START Source text
This model commemorating the North Stars' service with 426 Squadron sits below the Squadron Standard, Dishforth Building, Trenton.
The Douglas C-54 North Star was always planned for No 426 Squadron when it was reformed after the Second World War. However, the aircraft were still being built and newly redesigned, the Canadiar version making its first flight at Cartierville Airport on 15 Jul 46, and required testing and modifications before entering service, so the Dakota was used as a stop gap measure.
Thunderbird fitters finally get their hands on something other than a radial engine.
The first North Stars delivered to the Thunderbirds was throughout the spring of 1948. A low wing monoplane with full cantilever wing and tail surfaces, semi-mono-coupe fuselage and fully retractable tricycle landing gear. It could be configured to carry up to fifty-five passengers, bulk cargo or medical patients on thirty-two litters. The freight load limit was 18970 pounds. Its four engines were 1760 horsepower, 12 cylinder, liquid cooled, V-type 620/622 Rolls-Royce Merlins, fitted with two stage, two speed superchargers and Hamilton Standard Hydromatic three bladed, quick feathering propellers. Its normal cruising speed was 230 mph, its service ceiling was 36000 feet, and its maximum range was 3060 miles. This range allowed NS17512, piloted by F/O J.A. Jolicoeur (recently posted from 426 Squadron) and a fourteen man crew from the Experimental and Proving Establishment at RCAF Station Rockcliffe, to make the first Canadian coast-to-coast flight, 14-15 Jan 49, 2785 miles in eight hours and thirty-two minutes. A year later, F/O G.W. Webb and his Thunderbird crew used the same aircraft to shave seven minutes off the record.
END Source text
START Extracted entries
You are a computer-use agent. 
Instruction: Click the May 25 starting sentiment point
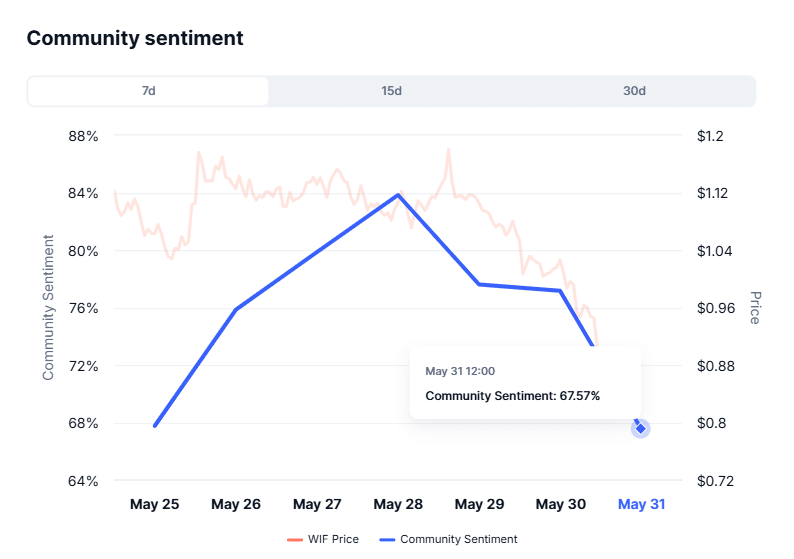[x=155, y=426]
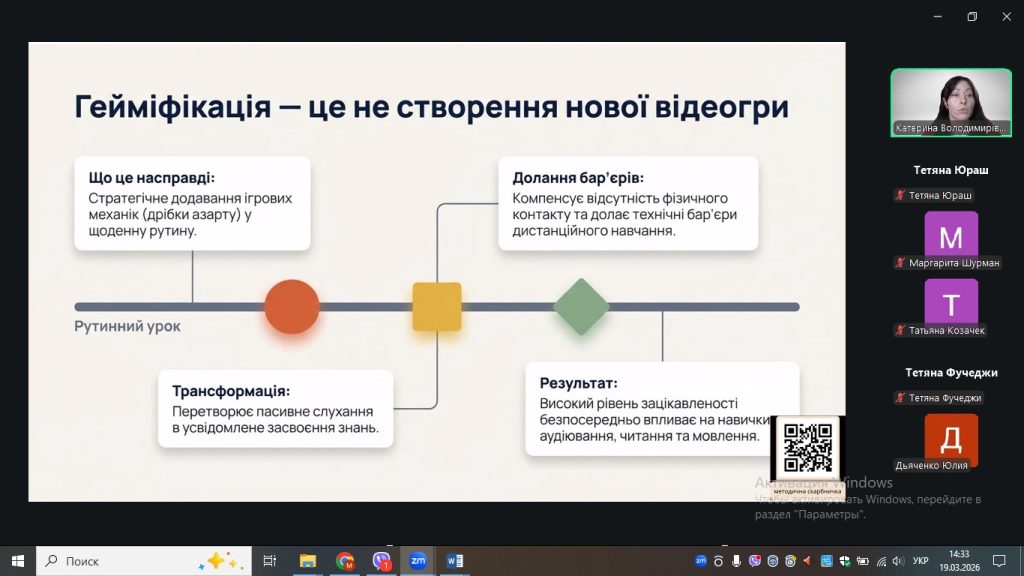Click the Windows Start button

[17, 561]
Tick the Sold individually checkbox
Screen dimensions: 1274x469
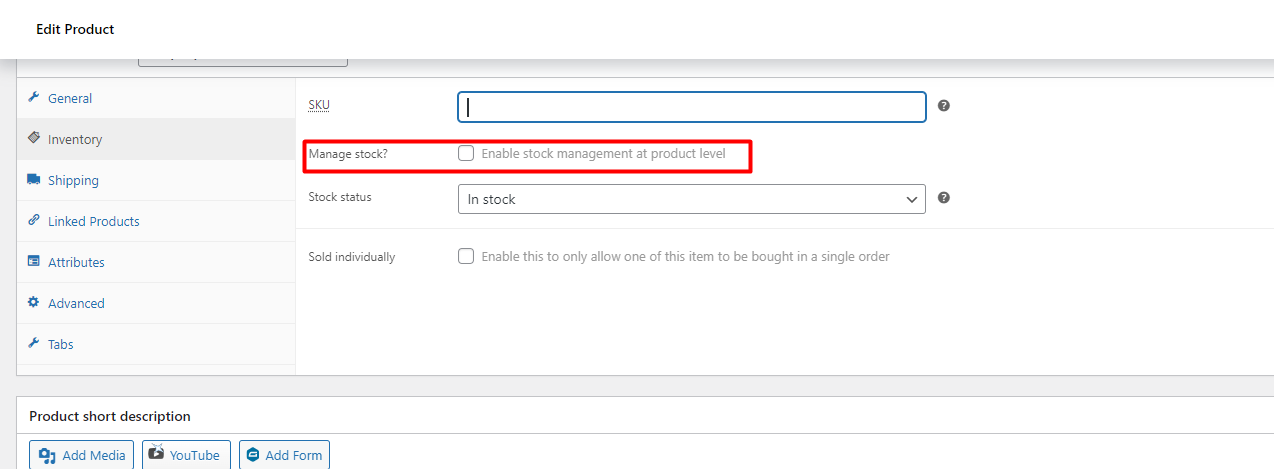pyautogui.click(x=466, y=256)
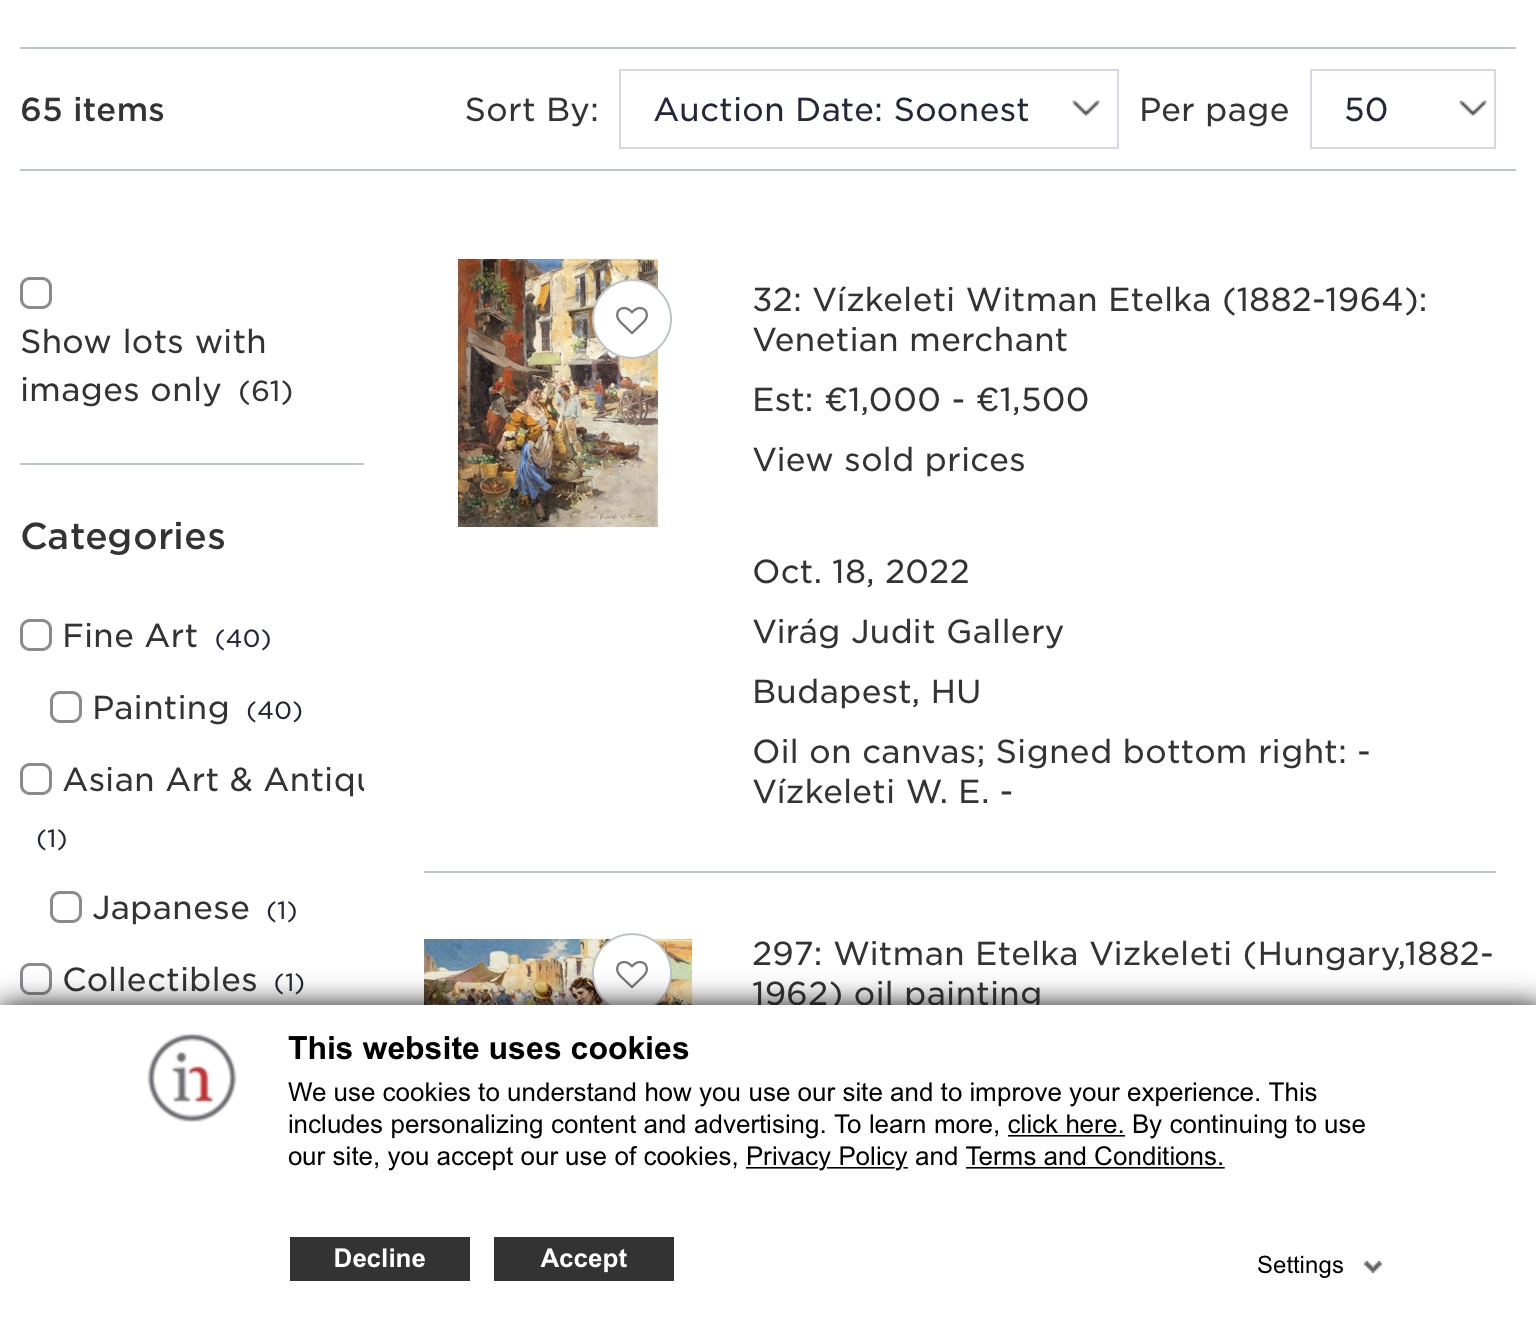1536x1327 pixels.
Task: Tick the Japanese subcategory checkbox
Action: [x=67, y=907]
END Extracted entries
START Extracted entries
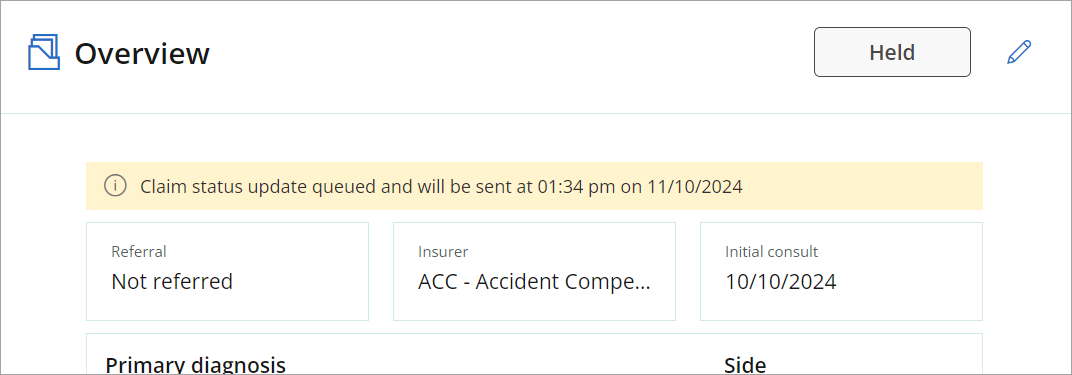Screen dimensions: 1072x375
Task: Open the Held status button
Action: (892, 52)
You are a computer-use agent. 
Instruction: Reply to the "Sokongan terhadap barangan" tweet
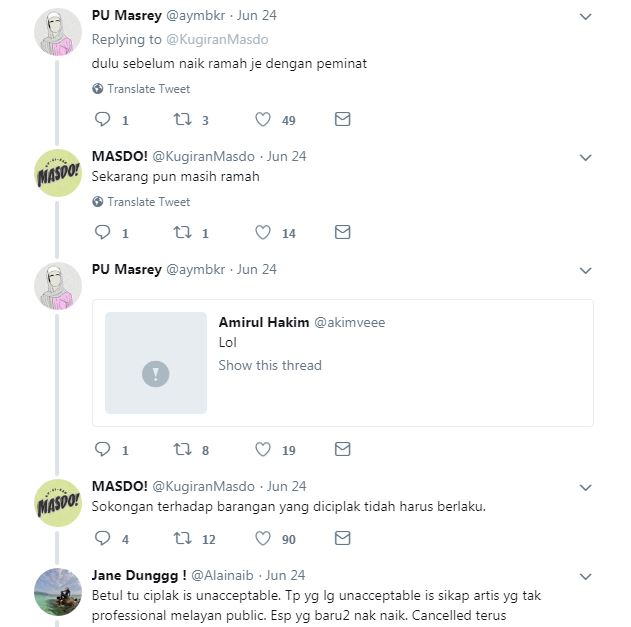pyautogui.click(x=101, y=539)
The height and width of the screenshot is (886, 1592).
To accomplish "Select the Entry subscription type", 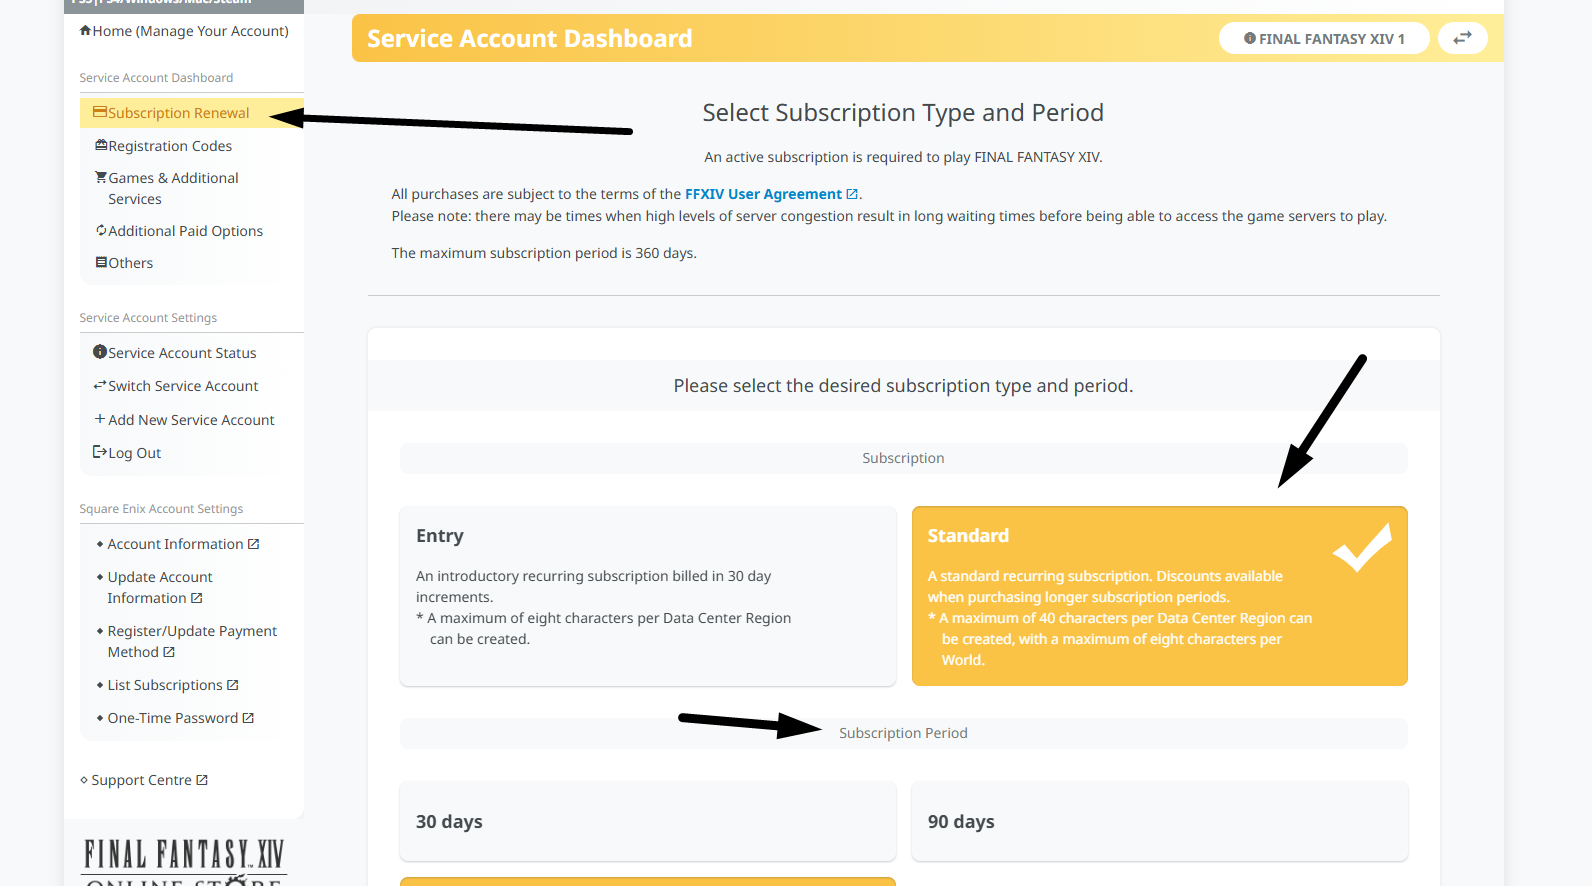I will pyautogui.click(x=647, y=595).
END Extracted entries
START Extracted entries
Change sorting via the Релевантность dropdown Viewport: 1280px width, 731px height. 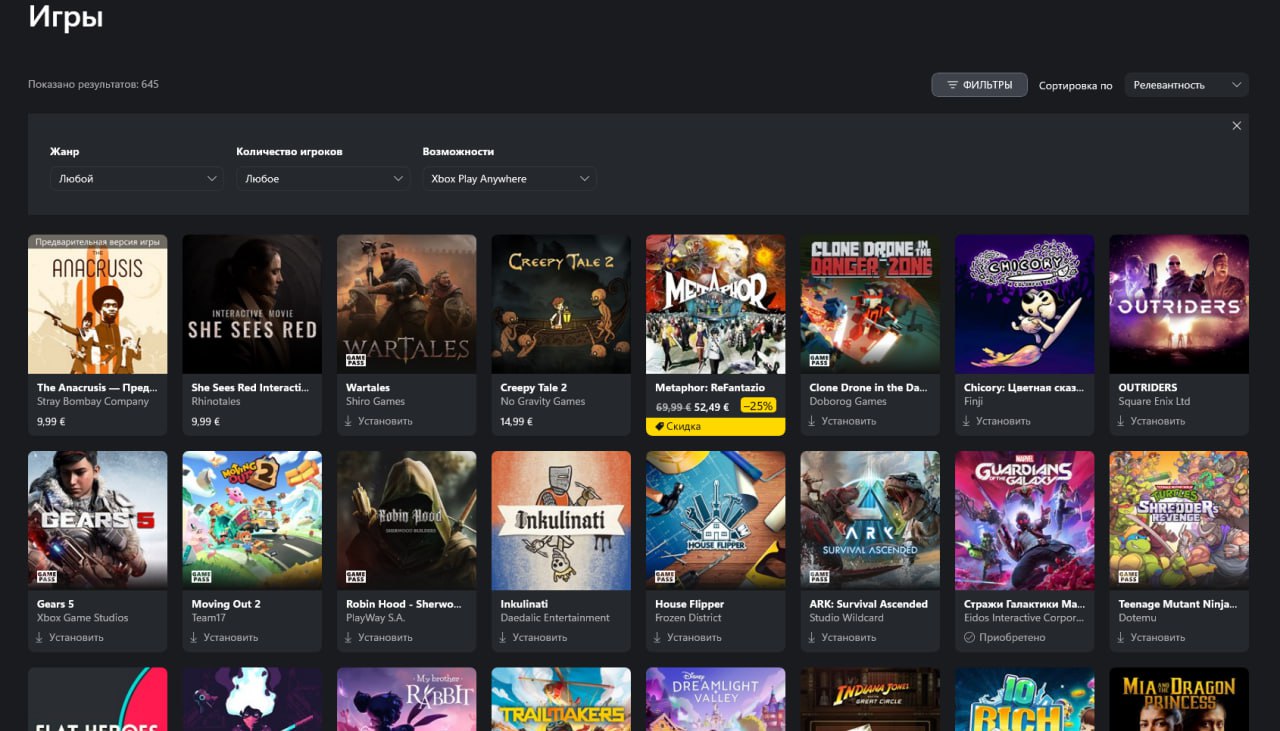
END Extracted entries
Tasks to perform -
(1) From the North Star passage, quote the stretch from "The Douglas C-54" through "stop gap measure.".
(2) According to the North Star passage, how long did the first Canadian coast-to-coast flight take?
The entries have nothing to do with what you're asked to do here.

Task solutions -
(1)
The Douglas C-54 North Star was always planned for No 426 Squadron when it was reformed after the Second World War. However, the aircraft were still being built and newly redesigned, the Canadiar version making its first flight at Cartierville Airport on 15 Jul 46, and required testing and modifications before entering service, so the Dakota was used as a stop gap measure.

(2) Eight hours and thirty-two minutes.